Looking at imports, a bigger decline of crude oil imports and slower growth of integrated circuit imports are the main drivers behind the lower headline year-over-year import growth in October. In value terms, crude oil imports contracted further on a year-over-year basis by 36.0%, in comparison with the 14.1% yoy decline in September. Imports of integrated circuits slowed from +28.2% yoy to +15.8% yoy in October, largely as Huawei stopped its front-loading of chip imports. In volume terms, crude oil imports fell by 6.5% yoy, vs an increase of 17.6% yoy in September.

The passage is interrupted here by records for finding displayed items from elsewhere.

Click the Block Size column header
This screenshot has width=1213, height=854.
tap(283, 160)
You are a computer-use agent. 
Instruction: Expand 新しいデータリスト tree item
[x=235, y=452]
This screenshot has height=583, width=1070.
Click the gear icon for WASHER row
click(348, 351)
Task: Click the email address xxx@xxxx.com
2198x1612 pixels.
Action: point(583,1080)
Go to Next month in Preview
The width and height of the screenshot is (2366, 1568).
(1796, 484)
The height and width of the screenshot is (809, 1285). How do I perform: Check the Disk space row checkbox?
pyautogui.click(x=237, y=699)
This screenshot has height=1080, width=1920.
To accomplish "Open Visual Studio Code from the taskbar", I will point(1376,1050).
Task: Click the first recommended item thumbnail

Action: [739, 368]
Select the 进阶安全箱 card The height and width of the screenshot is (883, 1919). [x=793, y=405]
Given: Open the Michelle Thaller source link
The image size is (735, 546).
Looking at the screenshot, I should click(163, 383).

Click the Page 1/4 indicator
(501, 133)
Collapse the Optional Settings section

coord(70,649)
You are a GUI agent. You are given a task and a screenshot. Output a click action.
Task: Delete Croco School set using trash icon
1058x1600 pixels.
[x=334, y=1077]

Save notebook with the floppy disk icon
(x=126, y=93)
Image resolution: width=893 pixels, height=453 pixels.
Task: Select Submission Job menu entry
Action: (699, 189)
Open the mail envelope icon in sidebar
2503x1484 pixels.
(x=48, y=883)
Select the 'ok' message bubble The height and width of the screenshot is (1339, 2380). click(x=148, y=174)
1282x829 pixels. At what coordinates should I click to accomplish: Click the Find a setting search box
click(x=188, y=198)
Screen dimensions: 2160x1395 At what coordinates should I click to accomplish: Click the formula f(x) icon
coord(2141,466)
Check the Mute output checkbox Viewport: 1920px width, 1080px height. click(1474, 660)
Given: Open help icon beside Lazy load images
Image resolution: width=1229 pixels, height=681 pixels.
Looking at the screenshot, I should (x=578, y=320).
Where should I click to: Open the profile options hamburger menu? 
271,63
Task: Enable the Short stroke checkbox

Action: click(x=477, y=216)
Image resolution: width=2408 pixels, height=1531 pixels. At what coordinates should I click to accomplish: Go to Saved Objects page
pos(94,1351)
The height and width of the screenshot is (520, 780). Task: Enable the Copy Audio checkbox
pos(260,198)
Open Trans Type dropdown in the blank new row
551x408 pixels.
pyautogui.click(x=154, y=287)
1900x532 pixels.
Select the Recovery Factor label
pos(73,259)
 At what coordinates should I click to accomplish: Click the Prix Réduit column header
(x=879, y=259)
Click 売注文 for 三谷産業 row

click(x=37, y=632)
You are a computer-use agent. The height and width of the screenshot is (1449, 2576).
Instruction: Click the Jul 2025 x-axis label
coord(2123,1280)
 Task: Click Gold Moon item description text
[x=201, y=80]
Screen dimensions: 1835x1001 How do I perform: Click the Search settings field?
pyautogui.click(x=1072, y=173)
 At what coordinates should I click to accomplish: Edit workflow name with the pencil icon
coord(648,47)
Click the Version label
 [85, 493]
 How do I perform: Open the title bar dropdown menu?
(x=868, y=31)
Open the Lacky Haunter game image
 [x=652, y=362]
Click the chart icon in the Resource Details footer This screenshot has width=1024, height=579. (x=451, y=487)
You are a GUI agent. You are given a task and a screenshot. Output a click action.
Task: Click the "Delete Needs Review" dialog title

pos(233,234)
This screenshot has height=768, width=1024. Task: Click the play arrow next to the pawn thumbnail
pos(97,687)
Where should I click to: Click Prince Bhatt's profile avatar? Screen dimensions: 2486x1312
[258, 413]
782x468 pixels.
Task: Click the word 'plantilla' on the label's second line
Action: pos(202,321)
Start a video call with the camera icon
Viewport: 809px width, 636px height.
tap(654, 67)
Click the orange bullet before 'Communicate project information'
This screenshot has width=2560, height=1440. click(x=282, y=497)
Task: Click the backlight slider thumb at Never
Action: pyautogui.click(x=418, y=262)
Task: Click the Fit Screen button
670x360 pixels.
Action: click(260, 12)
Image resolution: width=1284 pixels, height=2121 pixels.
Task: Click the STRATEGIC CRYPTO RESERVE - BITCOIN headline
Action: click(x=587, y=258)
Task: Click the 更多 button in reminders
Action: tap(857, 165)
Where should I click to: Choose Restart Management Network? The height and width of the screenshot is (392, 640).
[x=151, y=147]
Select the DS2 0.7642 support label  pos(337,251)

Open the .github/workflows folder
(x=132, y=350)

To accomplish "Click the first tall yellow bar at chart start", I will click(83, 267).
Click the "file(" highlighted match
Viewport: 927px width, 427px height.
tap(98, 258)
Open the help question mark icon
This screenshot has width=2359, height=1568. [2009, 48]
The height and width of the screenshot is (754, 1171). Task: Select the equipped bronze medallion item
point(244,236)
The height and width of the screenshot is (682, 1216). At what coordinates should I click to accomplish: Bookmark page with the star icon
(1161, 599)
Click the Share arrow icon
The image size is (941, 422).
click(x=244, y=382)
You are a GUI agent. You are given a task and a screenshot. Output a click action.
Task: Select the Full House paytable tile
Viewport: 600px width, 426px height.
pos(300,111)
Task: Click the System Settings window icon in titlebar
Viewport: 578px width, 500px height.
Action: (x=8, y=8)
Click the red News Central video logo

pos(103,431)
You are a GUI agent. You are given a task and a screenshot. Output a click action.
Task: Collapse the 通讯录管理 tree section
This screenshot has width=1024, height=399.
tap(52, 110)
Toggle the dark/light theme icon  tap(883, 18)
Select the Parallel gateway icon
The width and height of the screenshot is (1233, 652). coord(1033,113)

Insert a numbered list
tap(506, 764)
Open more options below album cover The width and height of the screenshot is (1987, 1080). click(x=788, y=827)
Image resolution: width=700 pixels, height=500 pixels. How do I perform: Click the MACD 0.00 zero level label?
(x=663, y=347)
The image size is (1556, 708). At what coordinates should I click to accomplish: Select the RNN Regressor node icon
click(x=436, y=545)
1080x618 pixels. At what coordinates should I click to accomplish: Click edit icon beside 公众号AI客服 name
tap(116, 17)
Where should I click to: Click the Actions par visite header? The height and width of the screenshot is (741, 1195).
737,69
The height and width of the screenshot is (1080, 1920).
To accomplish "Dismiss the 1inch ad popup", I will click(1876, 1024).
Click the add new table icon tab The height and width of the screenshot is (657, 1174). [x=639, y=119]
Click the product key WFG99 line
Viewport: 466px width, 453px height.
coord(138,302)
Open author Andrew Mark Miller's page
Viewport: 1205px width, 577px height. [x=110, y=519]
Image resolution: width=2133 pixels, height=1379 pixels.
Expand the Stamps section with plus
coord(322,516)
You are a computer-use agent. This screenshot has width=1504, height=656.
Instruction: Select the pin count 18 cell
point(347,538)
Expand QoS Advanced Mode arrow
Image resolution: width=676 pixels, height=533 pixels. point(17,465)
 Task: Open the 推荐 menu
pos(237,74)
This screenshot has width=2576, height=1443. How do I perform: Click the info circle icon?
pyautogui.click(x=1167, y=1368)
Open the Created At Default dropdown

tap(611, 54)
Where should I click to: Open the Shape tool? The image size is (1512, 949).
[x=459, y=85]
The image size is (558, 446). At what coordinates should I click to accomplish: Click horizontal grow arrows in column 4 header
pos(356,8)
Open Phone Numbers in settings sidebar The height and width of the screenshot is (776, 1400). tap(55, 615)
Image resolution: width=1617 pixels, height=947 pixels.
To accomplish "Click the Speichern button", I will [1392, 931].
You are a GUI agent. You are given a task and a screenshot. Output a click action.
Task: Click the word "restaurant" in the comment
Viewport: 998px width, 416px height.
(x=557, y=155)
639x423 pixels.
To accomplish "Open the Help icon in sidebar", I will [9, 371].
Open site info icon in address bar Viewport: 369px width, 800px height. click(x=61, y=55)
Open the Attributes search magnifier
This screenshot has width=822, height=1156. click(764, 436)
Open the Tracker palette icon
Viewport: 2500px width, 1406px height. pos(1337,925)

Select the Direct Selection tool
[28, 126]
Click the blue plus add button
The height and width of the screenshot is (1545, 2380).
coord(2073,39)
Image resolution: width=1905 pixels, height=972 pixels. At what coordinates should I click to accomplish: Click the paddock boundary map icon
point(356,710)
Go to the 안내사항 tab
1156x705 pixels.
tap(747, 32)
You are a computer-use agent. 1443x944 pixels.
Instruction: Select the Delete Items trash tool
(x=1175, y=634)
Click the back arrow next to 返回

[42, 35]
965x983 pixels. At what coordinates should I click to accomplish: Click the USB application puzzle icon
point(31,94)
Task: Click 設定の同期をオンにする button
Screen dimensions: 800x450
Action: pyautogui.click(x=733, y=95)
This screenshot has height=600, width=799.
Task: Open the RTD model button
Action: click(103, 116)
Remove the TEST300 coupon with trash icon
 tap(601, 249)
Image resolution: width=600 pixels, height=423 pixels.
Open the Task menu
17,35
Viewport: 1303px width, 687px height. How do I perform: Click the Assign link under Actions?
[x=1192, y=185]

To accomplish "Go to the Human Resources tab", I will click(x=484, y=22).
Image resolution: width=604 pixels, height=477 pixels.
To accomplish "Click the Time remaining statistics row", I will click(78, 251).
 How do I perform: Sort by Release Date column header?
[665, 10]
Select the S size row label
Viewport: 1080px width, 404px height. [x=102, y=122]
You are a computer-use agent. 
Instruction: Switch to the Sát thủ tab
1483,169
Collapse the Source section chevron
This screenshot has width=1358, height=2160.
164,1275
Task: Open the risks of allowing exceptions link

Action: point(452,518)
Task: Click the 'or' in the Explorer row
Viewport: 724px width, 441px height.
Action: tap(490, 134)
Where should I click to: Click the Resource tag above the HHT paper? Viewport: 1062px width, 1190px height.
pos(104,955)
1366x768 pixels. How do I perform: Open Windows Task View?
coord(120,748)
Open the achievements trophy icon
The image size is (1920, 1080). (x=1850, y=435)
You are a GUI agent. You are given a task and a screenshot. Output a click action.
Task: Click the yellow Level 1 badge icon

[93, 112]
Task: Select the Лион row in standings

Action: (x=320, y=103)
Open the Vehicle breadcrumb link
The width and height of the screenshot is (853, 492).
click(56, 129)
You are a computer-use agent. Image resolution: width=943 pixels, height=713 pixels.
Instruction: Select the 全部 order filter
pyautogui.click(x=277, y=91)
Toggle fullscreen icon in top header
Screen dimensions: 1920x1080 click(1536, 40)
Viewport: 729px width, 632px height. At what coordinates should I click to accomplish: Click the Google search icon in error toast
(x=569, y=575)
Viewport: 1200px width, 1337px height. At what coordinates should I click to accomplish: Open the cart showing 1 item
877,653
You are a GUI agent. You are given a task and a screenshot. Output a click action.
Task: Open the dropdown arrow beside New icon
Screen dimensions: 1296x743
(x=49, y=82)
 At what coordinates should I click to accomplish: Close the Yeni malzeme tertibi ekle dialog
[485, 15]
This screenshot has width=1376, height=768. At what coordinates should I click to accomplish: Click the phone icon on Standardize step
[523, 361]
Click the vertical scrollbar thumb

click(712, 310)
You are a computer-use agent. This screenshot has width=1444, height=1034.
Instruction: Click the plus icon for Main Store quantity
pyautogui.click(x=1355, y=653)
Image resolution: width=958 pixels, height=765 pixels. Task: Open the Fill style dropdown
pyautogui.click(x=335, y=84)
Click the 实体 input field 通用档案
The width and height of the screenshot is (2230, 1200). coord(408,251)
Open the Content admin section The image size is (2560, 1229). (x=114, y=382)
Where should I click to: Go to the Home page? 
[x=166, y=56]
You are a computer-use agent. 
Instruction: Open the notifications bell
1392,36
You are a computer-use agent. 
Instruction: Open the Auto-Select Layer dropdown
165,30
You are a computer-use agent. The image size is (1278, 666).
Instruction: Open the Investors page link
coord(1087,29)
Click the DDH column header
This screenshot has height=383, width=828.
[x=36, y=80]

In summary, while China’s export growth strengthened further in October on the back of stronger global growth and market share gains helped by stronger home related products, Import growth slowed in October on the unwinding of front-loaded chip imports by Huawei in September.
The question is what happens in the next few months, as China aggressively halts imports from Australia, and with Europe’s economy set to contract sharply as a result of a new round of covid shutdowns.